I think that a difficulty might arise if the ISC were exactly the same as a Select Committee. That needs to be considered when we think about how the ISC should develop over the years. There is unquestionably a need for greater accountability, and the ISC, the House, the Government and my Front-Bench colleagues must work out how to achieve it.
The other very important issue raised by my friend Dr Kim Howells when he chaired the ISC was the Committee’s independence from Government. I believe that this is critical. How do we achieve it? First, I do not think it was a good idea for the Committee to meet in the Cabinet Office. It should be removed from Government premises altogether and put somewhere on the parliamentary estate. The excellent people who work in the secretariat—they are indeed excellent—would work to Parliament rather than to the Government.
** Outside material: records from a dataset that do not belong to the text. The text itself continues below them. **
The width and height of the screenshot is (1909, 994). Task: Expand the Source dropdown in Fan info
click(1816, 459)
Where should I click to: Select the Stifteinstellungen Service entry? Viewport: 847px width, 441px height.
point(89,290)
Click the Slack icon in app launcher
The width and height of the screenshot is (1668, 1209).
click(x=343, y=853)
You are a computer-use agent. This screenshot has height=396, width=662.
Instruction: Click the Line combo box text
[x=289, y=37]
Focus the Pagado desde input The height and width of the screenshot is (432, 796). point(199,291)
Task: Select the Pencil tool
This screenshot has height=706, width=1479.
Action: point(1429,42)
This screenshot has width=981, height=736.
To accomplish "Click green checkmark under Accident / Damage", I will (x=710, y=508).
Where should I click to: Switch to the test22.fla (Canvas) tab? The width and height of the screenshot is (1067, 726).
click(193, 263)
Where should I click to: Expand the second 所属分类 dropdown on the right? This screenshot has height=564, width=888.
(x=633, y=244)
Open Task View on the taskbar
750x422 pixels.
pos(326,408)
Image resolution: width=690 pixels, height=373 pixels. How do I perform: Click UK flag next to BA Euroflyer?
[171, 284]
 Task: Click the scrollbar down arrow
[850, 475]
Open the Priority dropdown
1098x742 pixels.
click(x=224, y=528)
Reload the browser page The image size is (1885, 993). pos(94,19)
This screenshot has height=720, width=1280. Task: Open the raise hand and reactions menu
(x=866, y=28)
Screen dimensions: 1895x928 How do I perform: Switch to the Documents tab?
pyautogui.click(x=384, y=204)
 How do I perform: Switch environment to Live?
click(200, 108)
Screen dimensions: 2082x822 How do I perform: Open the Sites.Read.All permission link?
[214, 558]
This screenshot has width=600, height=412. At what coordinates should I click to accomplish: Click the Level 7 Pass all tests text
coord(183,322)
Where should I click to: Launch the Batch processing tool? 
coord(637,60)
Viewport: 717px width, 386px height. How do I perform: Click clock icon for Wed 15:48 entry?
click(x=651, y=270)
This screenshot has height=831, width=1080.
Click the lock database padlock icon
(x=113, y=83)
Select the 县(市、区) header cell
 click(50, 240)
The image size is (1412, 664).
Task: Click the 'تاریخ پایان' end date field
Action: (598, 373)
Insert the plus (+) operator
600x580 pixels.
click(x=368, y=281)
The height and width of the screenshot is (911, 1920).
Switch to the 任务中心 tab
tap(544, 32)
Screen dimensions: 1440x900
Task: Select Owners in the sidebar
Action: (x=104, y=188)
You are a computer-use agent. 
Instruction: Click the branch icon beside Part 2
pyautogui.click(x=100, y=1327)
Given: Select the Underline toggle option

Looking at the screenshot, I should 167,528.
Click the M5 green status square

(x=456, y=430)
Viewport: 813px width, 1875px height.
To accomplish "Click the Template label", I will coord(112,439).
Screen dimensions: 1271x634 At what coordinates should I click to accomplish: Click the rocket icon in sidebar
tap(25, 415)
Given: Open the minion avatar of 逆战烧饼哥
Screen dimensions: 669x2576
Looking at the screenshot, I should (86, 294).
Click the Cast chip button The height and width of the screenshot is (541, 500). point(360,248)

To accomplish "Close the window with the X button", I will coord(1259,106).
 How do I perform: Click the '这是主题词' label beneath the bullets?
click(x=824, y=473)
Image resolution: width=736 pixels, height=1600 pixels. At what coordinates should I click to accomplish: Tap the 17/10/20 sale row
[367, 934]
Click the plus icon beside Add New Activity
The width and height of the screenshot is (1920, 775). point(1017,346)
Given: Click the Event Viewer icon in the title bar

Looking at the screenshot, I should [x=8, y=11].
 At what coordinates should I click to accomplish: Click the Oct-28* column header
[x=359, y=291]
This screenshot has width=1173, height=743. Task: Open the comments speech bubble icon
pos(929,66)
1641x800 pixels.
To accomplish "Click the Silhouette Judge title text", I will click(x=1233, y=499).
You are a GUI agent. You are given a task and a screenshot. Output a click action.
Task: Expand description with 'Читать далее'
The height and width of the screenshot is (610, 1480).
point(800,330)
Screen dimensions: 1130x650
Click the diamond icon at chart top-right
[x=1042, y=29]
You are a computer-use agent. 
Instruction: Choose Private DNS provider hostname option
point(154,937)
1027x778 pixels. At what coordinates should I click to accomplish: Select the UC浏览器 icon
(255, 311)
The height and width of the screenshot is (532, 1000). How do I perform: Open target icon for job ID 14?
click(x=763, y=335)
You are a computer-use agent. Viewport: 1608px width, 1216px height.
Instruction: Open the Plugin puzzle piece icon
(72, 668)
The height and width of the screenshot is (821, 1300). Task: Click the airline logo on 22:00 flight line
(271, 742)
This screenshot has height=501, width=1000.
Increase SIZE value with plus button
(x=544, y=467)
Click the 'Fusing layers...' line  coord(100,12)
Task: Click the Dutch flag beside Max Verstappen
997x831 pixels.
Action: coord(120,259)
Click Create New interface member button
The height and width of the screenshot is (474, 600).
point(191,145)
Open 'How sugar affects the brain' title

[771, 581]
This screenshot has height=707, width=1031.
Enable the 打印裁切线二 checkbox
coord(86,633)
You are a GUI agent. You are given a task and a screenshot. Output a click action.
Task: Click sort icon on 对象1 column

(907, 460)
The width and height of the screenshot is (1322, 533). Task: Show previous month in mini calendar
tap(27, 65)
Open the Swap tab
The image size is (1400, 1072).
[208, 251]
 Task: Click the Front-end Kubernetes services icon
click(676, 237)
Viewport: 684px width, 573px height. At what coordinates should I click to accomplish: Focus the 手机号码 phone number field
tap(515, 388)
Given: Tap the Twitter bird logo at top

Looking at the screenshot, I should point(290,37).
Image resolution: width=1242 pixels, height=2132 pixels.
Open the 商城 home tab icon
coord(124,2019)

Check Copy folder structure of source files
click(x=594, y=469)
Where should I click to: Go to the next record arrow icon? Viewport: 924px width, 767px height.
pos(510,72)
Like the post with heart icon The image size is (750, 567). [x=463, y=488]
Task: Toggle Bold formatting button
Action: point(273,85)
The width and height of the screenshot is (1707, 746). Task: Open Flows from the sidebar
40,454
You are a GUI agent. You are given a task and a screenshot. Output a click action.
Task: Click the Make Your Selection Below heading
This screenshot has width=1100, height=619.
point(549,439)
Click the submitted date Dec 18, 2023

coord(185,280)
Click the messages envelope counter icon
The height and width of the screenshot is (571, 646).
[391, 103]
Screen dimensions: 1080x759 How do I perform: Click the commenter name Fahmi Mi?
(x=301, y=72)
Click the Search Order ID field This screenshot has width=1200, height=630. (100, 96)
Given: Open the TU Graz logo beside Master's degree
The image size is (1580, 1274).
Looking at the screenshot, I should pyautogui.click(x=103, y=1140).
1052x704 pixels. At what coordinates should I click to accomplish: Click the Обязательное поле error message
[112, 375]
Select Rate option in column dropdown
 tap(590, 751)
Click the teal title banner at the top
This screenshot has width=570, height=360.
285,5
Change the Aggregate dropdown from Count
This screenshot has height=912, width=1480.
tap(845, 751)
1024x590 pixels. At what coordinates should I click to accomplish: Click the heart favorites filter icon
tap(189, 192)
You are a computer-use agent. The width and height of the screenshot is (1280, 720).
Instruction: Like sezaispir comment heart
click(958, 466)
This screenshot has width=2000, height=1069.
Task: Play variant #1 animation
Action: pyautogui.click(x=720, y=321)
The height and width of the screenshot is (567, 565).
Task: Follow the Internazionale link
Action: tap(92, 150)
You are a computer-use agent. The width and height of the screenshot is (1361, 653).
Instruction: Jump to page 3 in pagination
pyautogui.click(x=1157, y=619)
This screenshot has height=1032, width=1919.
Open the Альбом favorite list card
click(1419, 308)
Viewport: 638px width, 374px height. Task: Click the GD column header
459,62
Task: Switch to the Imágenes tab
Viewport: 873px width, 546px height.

I do not undervalue for a second the significance of the Prime Minister’s role in this because he has ultimate responsibility for the security of our nation and has to ensure that these hugely sensitive issues and materials are dealt with properly. However, I still think that there is a lot of work to be done to ensure the Committee’s independence—removing it physically from the Cabinet Office, and perhaps also taking the food and rations, so to speak, away from the Cabinet Office to ensure a genuine independence in the ISC.
Work has been done and I am delighted to note the Government’s efforts in the Green Paper to ensure that we make progress. I was pleased with the remarks made by my right hon. Friend the shadow Home Secretary and, as I said earlier, pleased with the excellent remarks of the current Chairman of the ISC. We all owe the Committee a great debt, just as we do to the intelligence services. There is a balance to be struck between accountability on the one hand and the security of our nation on the other. It is one that we have struggled with for a long time, but I think that we are getting there at last.
That is a matter of judgment. Members of the Committee sign the Official Secrets Act and are subject to constraints when it comes to any criticism directed at them either collectively or individually. Based on my experience, however, I have never seen any action—or lack of action—on the part of the Committee which suggested a lack of independence of thought.